Around the time Dante turned 8, he started to seem a little off. The 70-pound Bernese mountain dog would pace his family's home like a caged bear. Then he would stand stock still, staring trance-like at a corner of a room. In the middle of the night, he would begin barking incessantly. Then the indoor incontinence began.

A brain scan confirmed that Dante had canine cognitive dysfunction, colloquially known as doggy dementia. It is often described as the dog's analog to Alzheimer's disease. Some studies have found it can occur in 14 to 35% of older dogs. But because the symptoms resemble those of other diseases, it's difficult to confirm.

A large new study of 15,019 dogs enrolled in the Dog Aging Project, an ongoing investigation into canine illness and aging, identifies the top factors associated with a dog's risk of getting the disease.

A key finding in the study, published in the journal Scientific Reports: Exercise may play a significant preventive role. The odds of a cognitive dysfunction diagnosis were 6.47 times higher in dogs reported as not active compared with those reported to be very active, researchers at the University of Washington found. But because the disease itself could lead to lack of exercise, the study results, which are based on observations by owners, suggest correlation, not causation.

Odds of getting the disease also appear to increase in dogs that have neurological disorders, or impaired hearing or sight.

"When you don't get stimulation from the outside world, it seems to increase the risk of our not even being able to use our brains as well," said Annette Fitzpatrick, a co-author of the study and a University of Washington research professor,

And age matters. A dog's life expectancy often depends on breed, size and body mass: think mastiff (six to 12 years) vs. Chihuahua (12 to 20 years). During the later years of a dog's projected life span, each successive year contributed to the potential for disease onset, the study found.

In fact, the researchers noted, risk factors that correlate with canine cognitive dysfunction mirror some of the factors for humans with dementia, including Alzheimer's disease.

Earlier studies of canine cognitive dysfunction often drew from veterinary assessments in smaller populations of older dogs; this one is culled from dogs that range in age from puppyhood to mid-20s. In the coming years, as these dogs grow older, the project, which has enrolled more than 40,000 dogs and hopes to reach 100,000, will issue more complex findings on cognitive dysfunction and other diseases.
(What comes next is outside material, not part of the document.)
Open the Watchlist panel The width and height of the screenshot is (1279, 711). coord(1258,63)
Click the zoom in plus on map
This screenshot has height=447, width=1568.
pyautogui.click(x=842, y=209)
The results were derived from just one baseline accounting by owners of their dog's health and lifestyle experience between 2019 and 2020, and a particularly high-threshold cognitive function questionnaire. Among the questions: How often does your dog pace up and down, walk in circles and/or wander with no direction or purpose? How often does your dog get stuck behind objects and is unable to get around? How often does your dog walk into walls or doors? How often does your dog have difficulty finding food dropped on the floor?

If the study findings have a familiar, even intuitive ring, that may be because the Dog Aging Project, which receives funding from the National Institute on Aging, a branch of the federal National Institutes of Health, may shed insight into factors that affect the life span of humans as well as the dogs who share their homes.

Unlike laboratory animal subjects such as fruit flies and mice, companion dogs are affected by their owners' environmental and social factors, such as secondhand cigarette smoke, lawn pesticides and access to health care.

"Estimates of human longevity say that about 75% is due to environment and 25% is genetic," said Matt Kaeberlein, a biogerontologist at the University of Washington who is a co-director of the Dog Aging Project. "So companion dogs give us the opportunity to really understand the role of that environmental variability in the biological aging process."

Moreover, because dogs age much more rapidly than humans, the studies underway within the project provide opportunities along an expedited timeline for insights into human and canine aging.

Although there are medicines and diets that can ameliorate the dog's cognitive dysfunction for a time, Dr. Nicole Ehrhart, a veterinarian and director of the Columbine Health Systems Center for Healthy Aging at Colorado State University, said owners needed to be sensitive to their dog's increasing disorientation. Don't disrupt their routines. Don't move around furniture. Secure your yard, so the dog can't wander away and get lost. And know that dogs, like older humans, can get "sundowner syndrome": increased anxiety and disorientation as the day comes to a close.

"It turns out that probably the best model for human aging has been aging alongside of us for hundreds and hundreds of years," Ehrhart said. "This is a two-way street: Anything we're going to be doing to improve our dogs' health and life span is likely to improve ours, and anything we're doing for humans is very likely to improve our dogs. And who doesn't want that?"